▸ Work item: Using only the entries below, copy exactly the lines that begin at the one with "Viewport: 1058px width, 683px" and end at the one with "Instruction: Click the", both included. Drop the pictures.

▸ Material to process:
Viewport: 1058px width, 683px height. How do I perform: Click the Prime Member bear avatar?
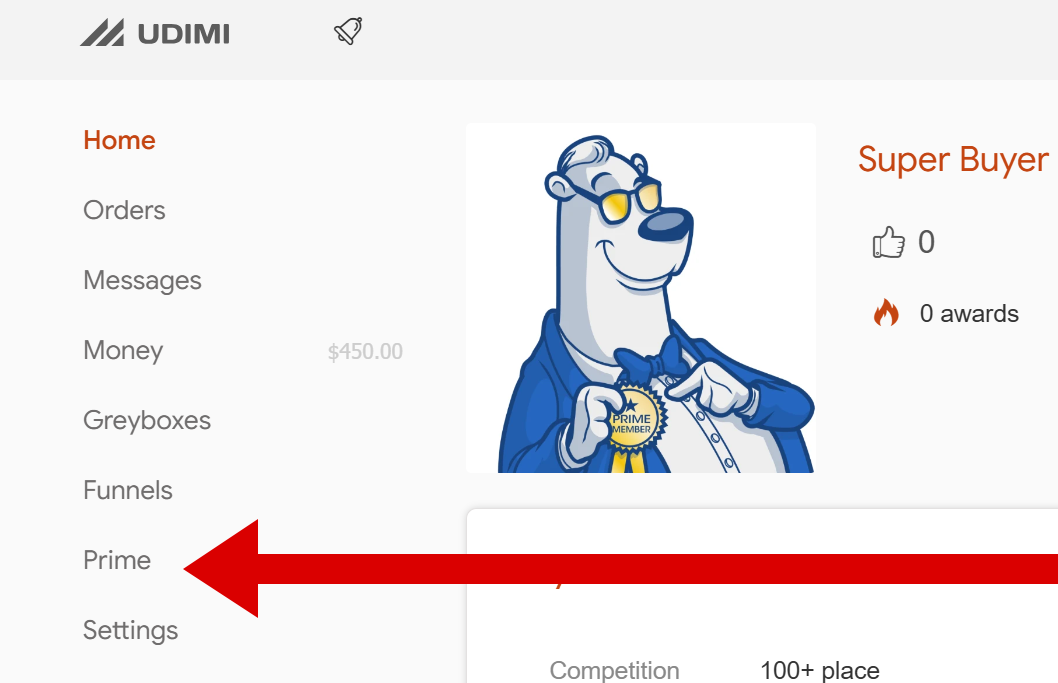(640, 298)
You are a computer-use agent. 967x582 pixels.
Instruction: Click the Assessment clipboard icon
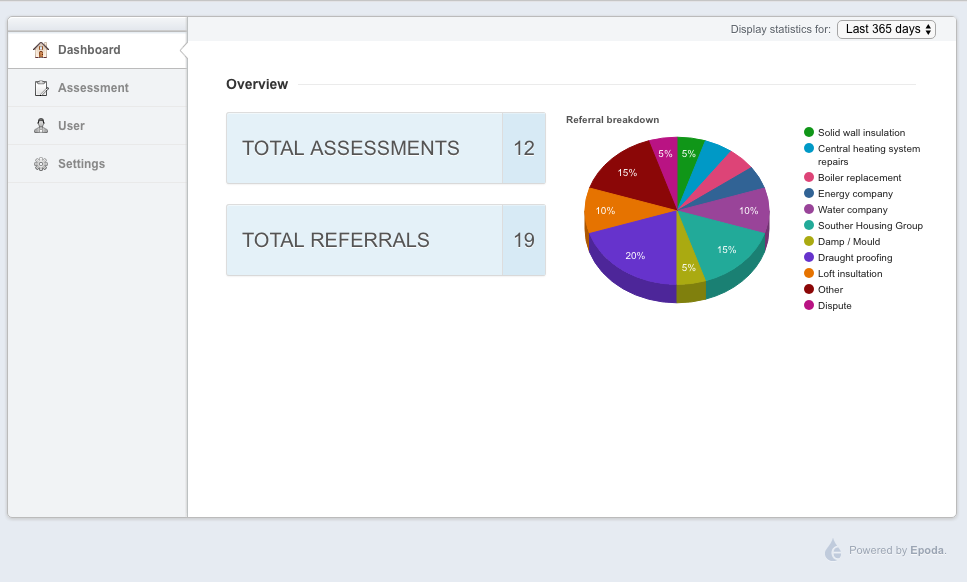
...
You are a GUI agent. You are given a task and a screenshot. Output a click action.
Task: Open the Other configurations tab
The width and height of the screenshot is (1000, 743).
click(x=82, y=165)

▸ Answer space:
Viewport: 1058px width, 683px height. How do I perform: Click the Prime Member bear avatar?
(640, 298)
You are a computer-use agent. 967x582 pixels.
Instruction: Click the Assessment clipboard icon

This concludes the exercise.